‘Architect’s Newspaper’ Calls Out Organization For Pushing Secondhand Fake News

One editor contacted his colleagues when a news event they were invited to showcased news that was already broken.

The Municipal Art Society (MAS) invited the press to an event Wednesday morning in which they would be able to take a look at four renderings of the new Madison Square Garden. They’re just ideas at the moment since the actual building of the facility is more than 15 years away, but still. If you’re into this, like the architecture and design press who were invited to the event would be, this is pretty exciting stuff.

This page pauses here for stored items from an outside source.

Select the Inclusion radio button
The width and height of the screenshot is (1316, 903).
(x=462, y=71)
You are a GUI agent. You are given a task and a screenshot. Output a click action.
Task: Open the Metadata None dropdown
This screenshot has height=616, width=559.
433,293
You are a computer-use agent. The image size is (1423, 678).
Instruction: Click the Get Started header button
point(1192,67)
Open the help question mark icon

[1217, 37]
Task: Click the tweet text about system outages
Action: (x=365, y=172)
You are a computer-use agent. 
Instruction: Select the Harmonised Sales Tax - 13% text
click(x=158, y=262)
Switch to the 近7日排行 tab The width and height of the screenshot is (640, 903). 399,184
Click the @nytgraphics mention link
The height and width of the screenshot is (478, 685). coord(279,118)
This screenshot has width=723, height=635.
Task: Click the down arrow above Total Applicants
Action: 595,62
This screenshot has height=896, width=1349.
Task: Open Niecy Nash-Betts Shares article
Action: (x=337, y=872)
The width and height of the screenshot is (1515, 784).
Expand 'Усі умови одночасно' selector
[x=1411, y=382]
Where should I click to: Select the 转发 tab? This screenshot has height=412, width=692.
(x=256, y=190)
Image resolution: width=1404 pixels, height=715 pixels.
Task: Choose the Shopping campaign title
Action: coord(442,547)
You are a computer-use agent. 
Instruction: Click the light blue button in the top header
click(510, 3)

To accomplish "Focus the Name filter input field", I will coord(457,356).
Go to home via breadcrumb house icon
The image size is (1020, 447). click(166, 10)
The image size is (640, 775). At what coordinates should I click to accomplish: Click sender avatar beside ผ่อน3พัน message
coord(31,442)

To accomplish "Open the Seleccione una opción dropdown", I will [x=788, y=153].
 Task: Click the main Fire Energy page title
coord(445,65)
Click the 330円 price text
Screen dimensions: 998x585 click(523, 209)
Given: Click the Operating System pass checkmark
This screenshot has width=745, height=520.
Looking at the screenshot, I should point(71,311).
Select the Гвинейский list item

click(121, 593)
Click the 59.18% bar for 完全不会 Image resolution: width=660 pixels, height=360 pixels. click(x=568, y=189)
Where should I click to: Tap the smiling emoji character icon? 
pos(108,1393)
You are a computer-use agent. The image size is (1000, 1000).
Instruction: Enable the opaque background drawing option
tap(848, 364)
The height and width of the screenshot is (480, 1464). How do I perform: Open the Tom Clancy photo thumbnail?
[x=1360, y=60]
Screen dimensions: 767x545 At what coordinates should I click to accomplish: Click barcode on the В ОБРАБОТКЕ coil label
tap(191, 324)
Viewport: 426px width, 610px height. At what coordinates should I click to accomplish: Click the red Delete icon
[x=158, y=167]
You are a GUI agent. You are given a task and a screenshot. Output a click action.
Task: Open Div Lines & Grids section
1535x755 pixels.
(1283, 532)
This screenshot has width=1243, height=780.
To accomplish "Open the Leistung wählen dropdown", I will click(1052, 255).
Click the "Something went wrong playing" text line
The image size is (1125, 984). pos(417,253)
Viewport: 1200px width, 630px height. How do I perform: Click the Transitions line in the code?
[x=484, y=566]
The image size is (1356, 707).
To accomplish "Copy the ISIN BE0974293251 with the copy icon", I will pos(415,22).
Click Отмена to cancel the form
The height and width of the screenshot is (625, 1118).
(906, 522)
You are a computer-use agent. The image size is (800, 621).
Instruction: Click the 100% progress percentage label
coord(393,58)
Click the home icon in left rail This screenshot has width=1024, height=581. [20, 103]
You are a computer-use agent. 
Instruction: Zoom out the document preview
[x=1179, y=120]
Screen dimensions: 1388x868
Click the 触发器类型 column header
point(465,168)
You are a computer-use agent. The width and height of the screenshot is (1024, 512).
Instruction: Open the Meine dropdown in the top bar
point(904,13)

Except the MAS had already given the story and the images to The New York Times the night before.

Journalists working for smaller outlets are used to playing second fiddle to top-tier outlets. But really, don’t rub salt in the wound by pulling this kind of stunt. Especially when those other journalists can wound you and do a little salt rubbing in return.

William Menking, the EIC and founder of Architect’s Newspaper emailed a number of reporters with word that the news would already be broken by the time of the event. The New York Observer has a portion of the email (thanks for sending this over, helpful tipster):

“This used to happen in the old days and of course the Times asks for exclusivity but I and the Architect’s Newspaper won’t take part in a ‘discussion’ when the Times is the only one in line. Maybe you can relay how ‘this flow of information’ is pointedly already determined by their behavior and is really planning from the ‘top down’ rather than ‘the bottom up.’”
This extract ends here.